Chapter 6. Managing the Data

Planning a database operation is one of the most important phases of data model maintenance. In MongoDB, depending on the nature of the data, we can segregate the application's operations by functionality or by geographic groups.

In this chapter, we will review some concepts already introduced in Chapter 5, Optimizing Queries, such as read preferences and write concerns. But this time we will focus on understanding how these functionalities can help us to split the operations through MongoDB deployments, for instance, separating read and write operations, or ensuring information consistency using the write propagation through replica set nodes, considering the application's characteristics.

You will also see how it is possible to have collections that support a high read/write throughput—which is essential for some applications—by exploring special properties.

Therefore, in this chapter, you will learn about:

  • Operational segregation
  • Capped collections
  • Data self-expiration

Operational segregation

So far, we have seen how our application's queries can influence, in general, our decisions regarding document design. However, there is more to the read preferences and write concern concepts than we have already explored.

MongoDB offers us a series of functionalities that allow us to segregate the application operations by functional or geographic groups. When using the functional segregation, we can direct an application responsible for report generation to use only a certain MongoDB deployment. The geographic segregation means that we can target operations considering the geographic distance from a MongoDB deployment.

Giving priority to read operations

It is not that hard to imagine that once an application is built, marketing or commercial people will ask for a new report of the application's data, and by the way, this will be the essential report. We know how dangerous it can be to build and plug such applications in our main database just for the purpose of reporting. Besides the data concurrence with other applications, we know that this type of application can overload our database by making complex queries and manipulating a huge amount of data.

This is the reason why we must target dedicated MongoDB deployments to the operations that handle huge volumes of data and need heavier processing from the database. We will make applications target the right MongoDB deployments through read preferences as you already saw in Chapter 5, Optimizing Queries.

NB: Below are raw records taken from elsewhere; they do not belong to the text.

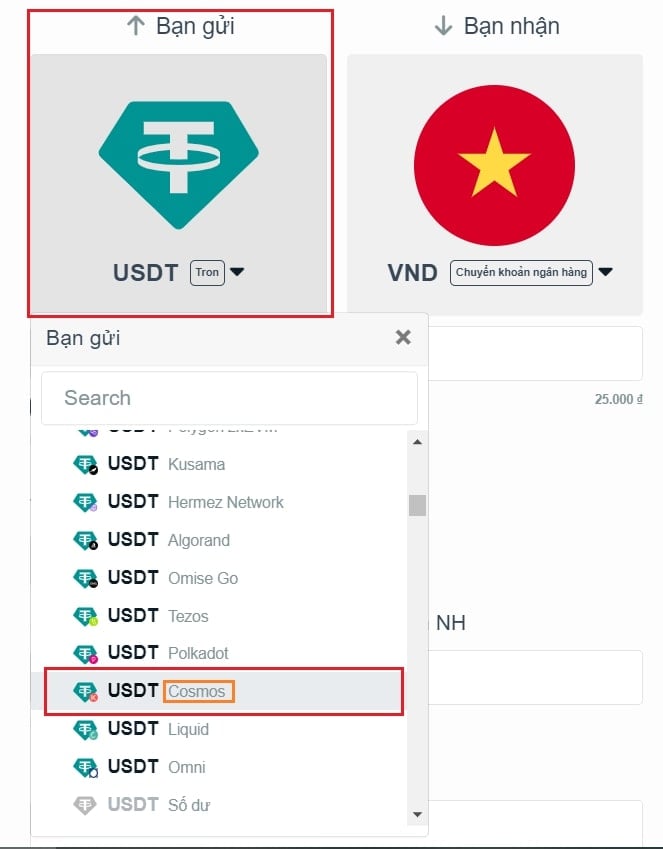The height and width of the screenshot is (849, 663).
Task: Click the greyed USDT Số dư icon
Action: 84,805

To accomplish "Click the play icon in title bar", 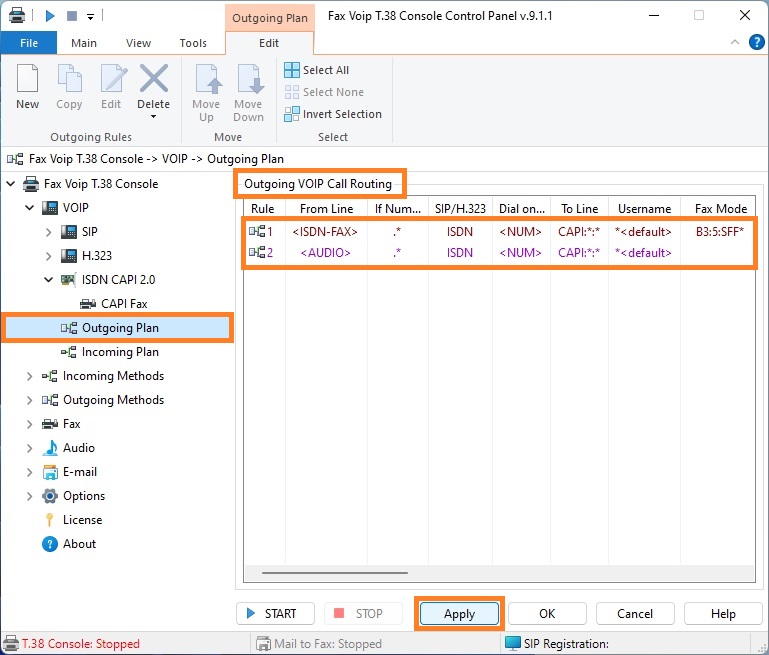I will point(50,15).
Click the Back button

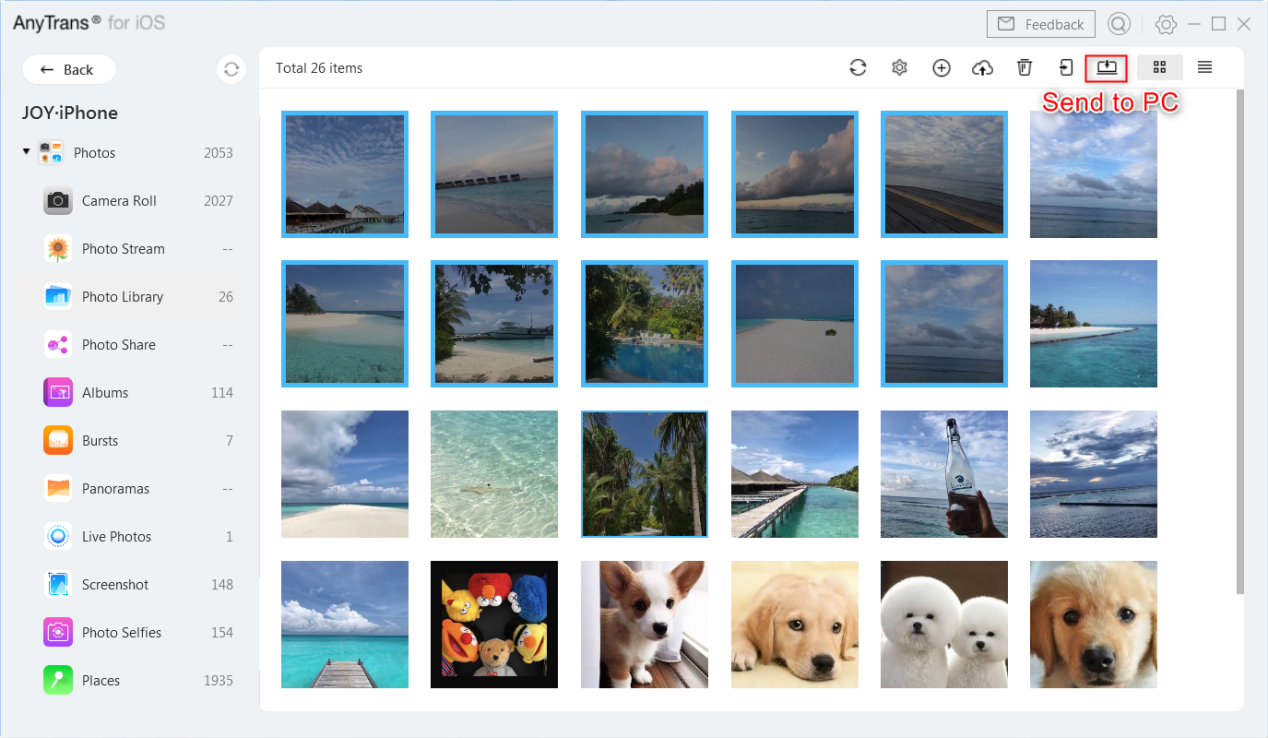tap(68, 69)
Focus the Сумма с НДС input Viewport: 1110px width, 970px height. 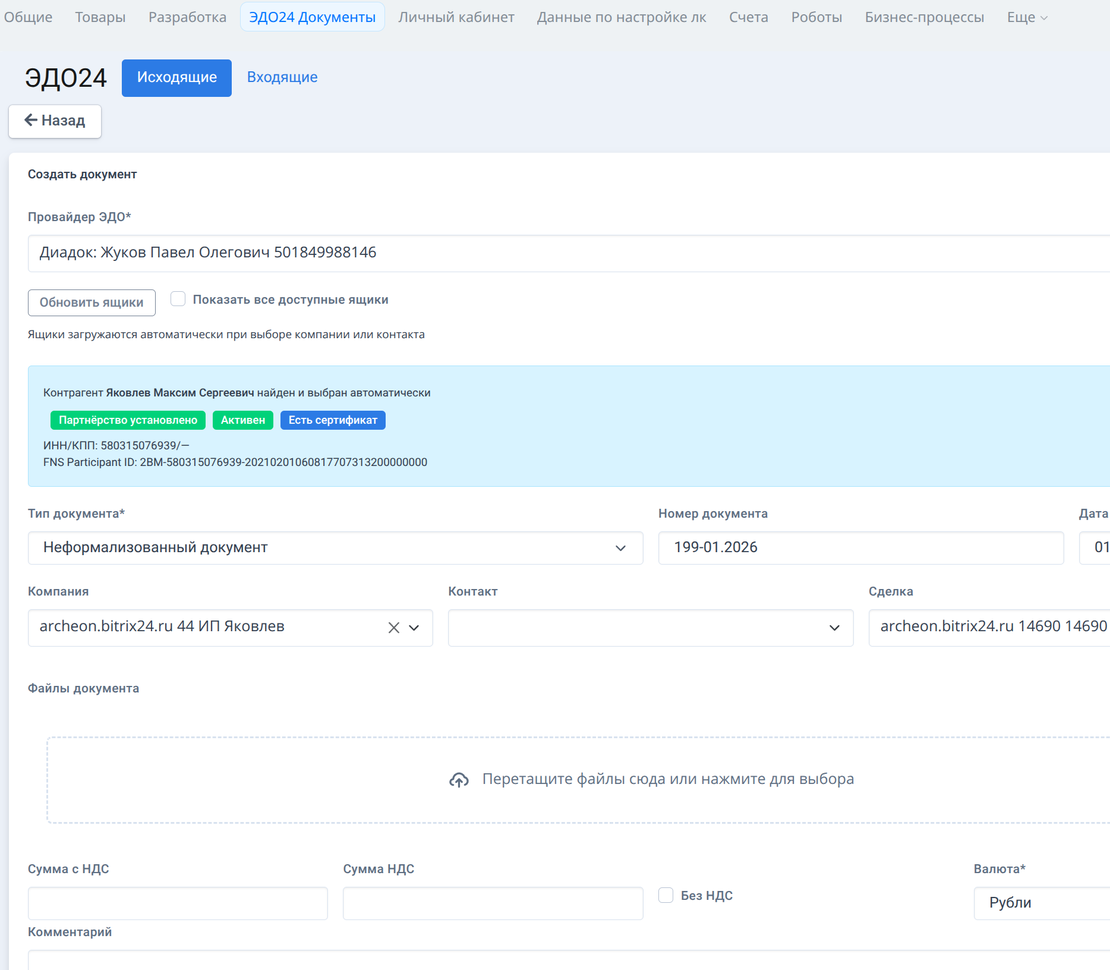(177, 903)
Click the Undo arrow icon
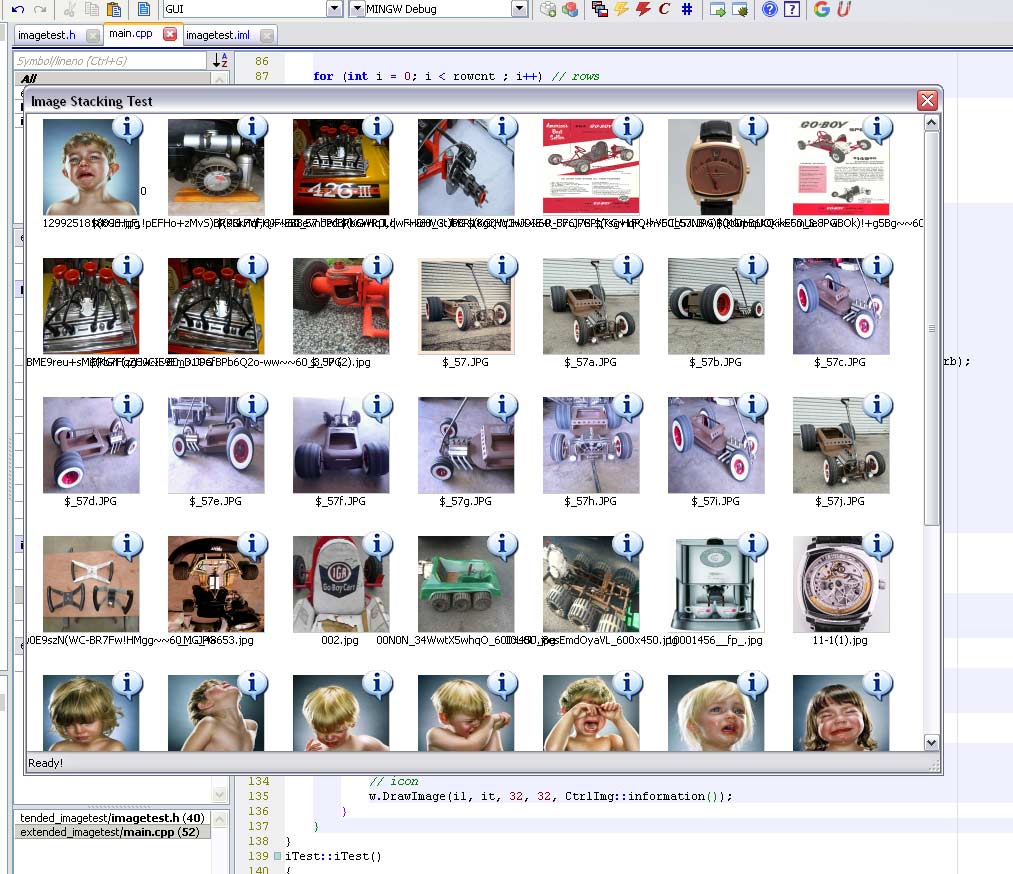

By default, an application will always read the first node from our replica set. This behavior guarantees that the application will always read the most recent data, which ensures the data's consistency. Although, if the intention is to reduce the throughput in the first node, and we can accept eventual consistence, it is possible to redirect the read operations to secondary nodes from the replica set by enabling the secondary or secondaryPreferred mode.

Besides the function of throughput reduction on the primary node, giving preference to read operations in a secondary node is crucial when we have application distributed in multiple datacenters and consequently, we have replica sets distributed geographically. This is because we make it possible to choose the nearest node or a node with the lowest latency to execute the read operation by setting the nearest mode.

Finally, we can substantially increase the database's availability by allowing the read operations to be executed in any replica set node using the primaryPreferred mode.

But what if, in addition to the read preference specification, primary or secondary, we could specify in which instance we will target an operation? For instance, think of a replica set that is distributed in two different locations and each instance has a different type of physical storage. In addition to this, we want to ensure that the write operation will be performed in at least one instance of each datacenter that has an ssd disk. Is this possible? The answer is yes!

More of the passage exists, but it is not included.